What does annual percentage rate (APR) mean? It represents the yearly rate charged for a loan, like a credit card. When you apply for a credit card, you’ll see a section called the Schumer Box, which outlines key terms and details about the card. The box, named after a congressman, was created to ensure transparency from lenders like credit card companies.
In this example, three APRs are shown for this sample credit card: the lowest percentage is for those with really good credit and the highest percentage for those with poorer credit.
Now, let’s say you carry a $1,000 balance on your credit card and you get a 25% APR rate. To figure out what interest you would be charged, follow these steps:
Divide the APR by 365 days because APR is actually compounded daily!
25% / 365 days = .00068
Now calculate the daily interest amount.
Multiply the daily interest rate by the carried balance:
$1,000 x .00068 = 68 cents
This may not seem like a lot of money, but every day you carry a balance, you use that amount and multiply it by the daily interest rate to get the new amount owed.
In a month, the compound interest amount is $1,020.83, so in 1 month you already owe $20.83 of interest.
If you only make the minimum payment it will take you 5 years to pay off the debt.
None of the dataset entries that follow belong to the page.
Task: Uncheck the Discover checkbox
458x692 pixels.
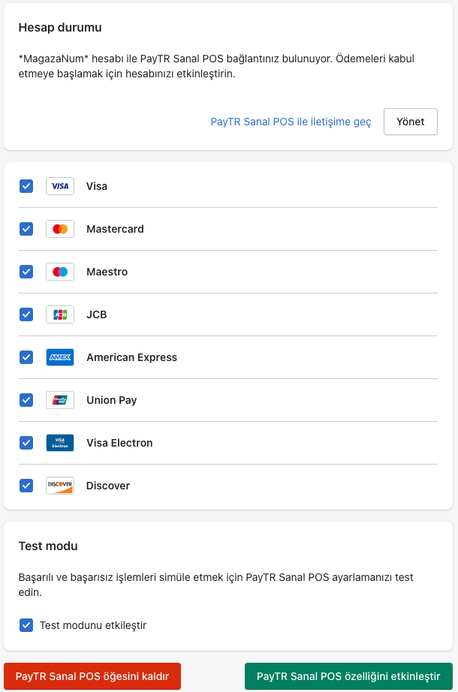Action: coord(26,486)
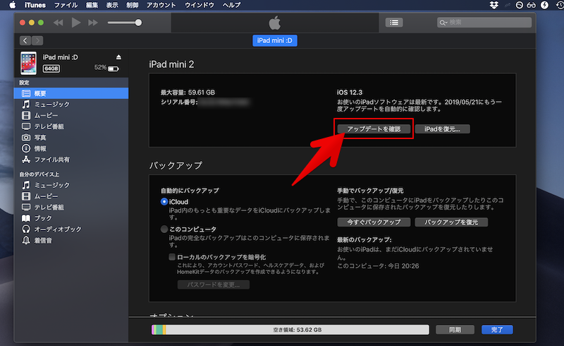Open ファイル共有 in the sidebar
Screen dimensions: 564x346
pos(52,160)
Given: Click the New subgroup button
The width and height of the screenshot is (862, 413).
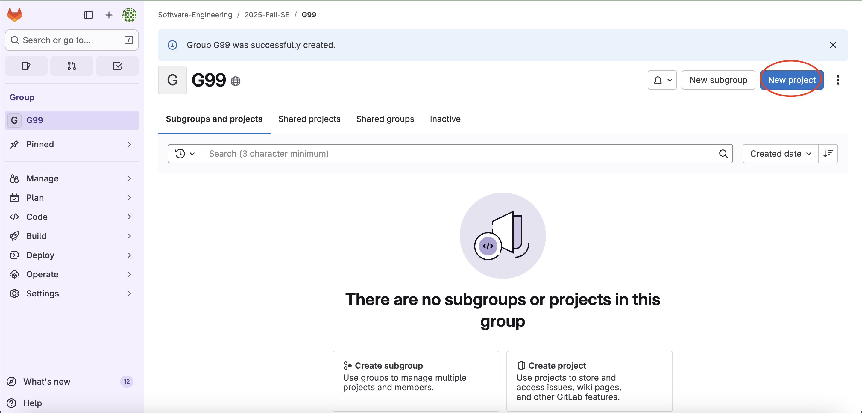Looking at the screenshot, I should [718, 80].
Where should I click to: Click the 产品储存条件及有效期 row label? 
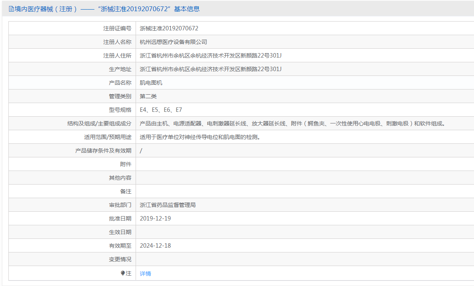[103, 151]
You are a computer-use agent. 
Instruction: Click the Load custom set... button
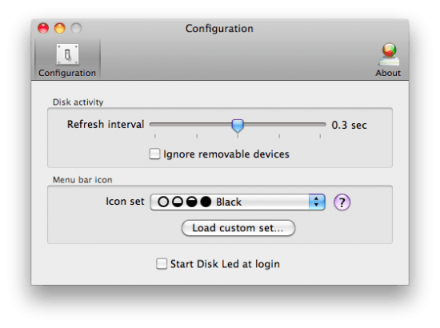click(238, 228)
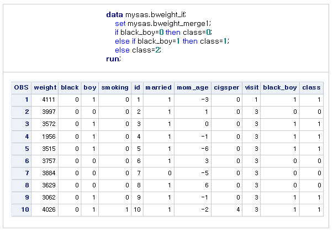The width and height of the screenshot is (333, 231).
Task: Click the 'set mysas.bweight_merge1' statement
Action: point(163,24)
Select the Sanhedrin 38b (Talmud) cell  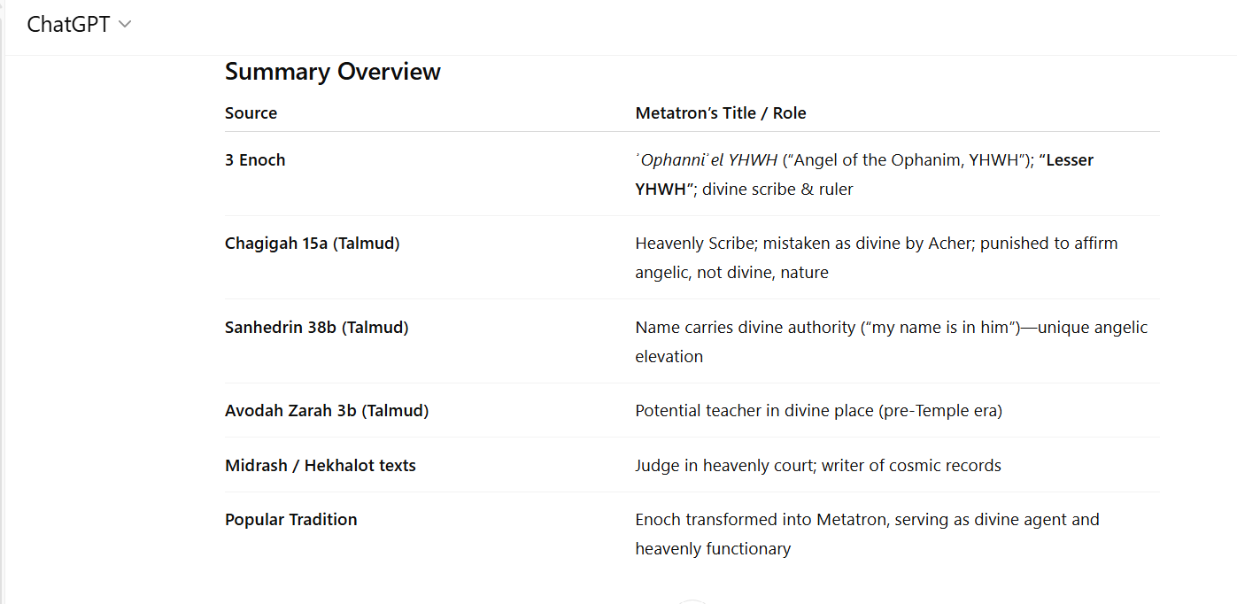point(316,328)
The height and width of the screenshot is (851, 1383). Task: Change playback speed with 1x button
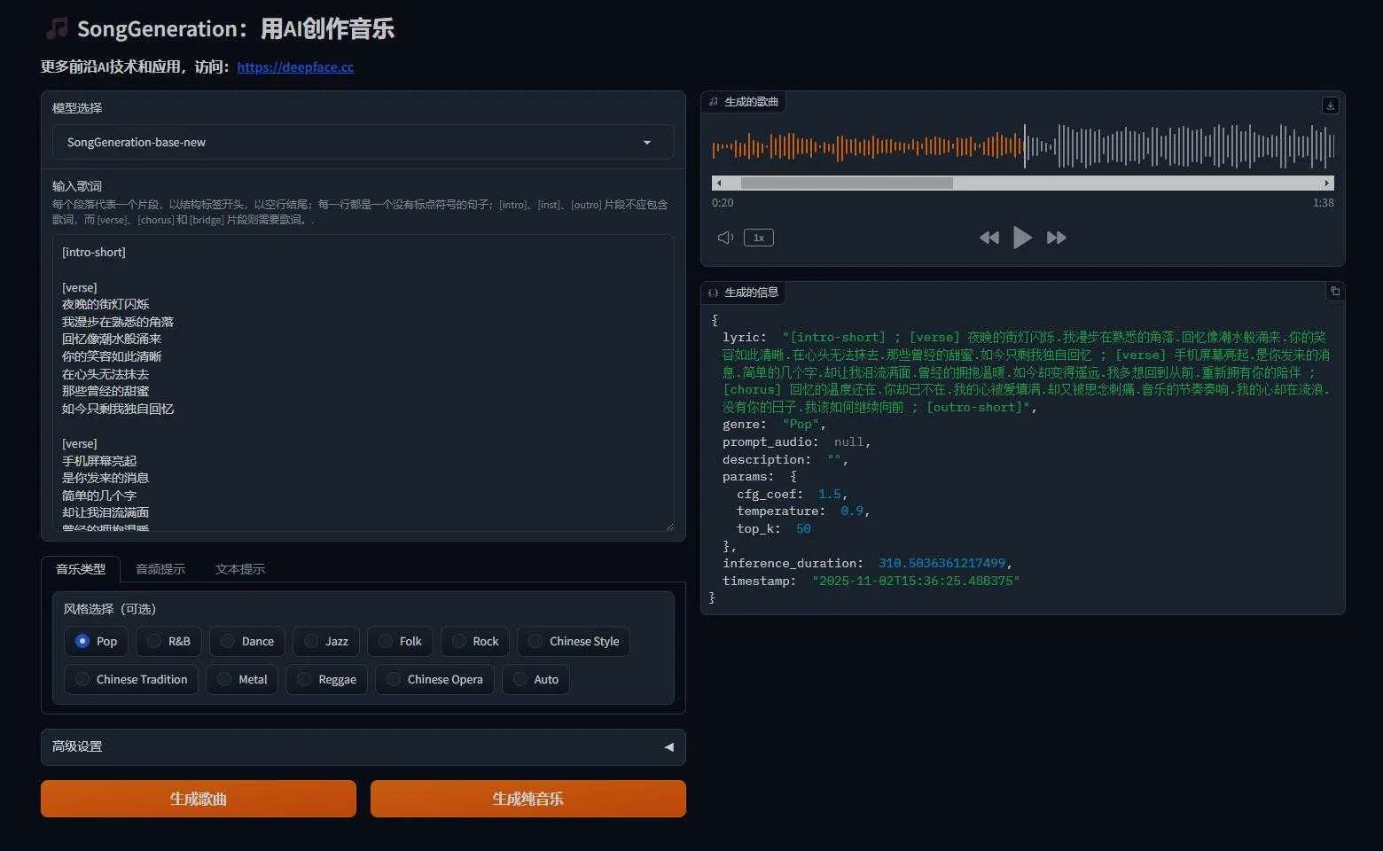[x=758, y=238]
Final Thoughts: Try to avoid carrying a balance
Understanding APR and how it compounds daily is crucial to managing credit card debt wisely. What may seem like small interest charges can quickly add up, especially if you’re only making the minimum payments. The key takeaway? Avoid carrying a balance when possible, and always aim to pay off your credit card in full each month. Doing so will help you avoid the long-term costs of compounding interest, which can make even small purchases far more expensive over time.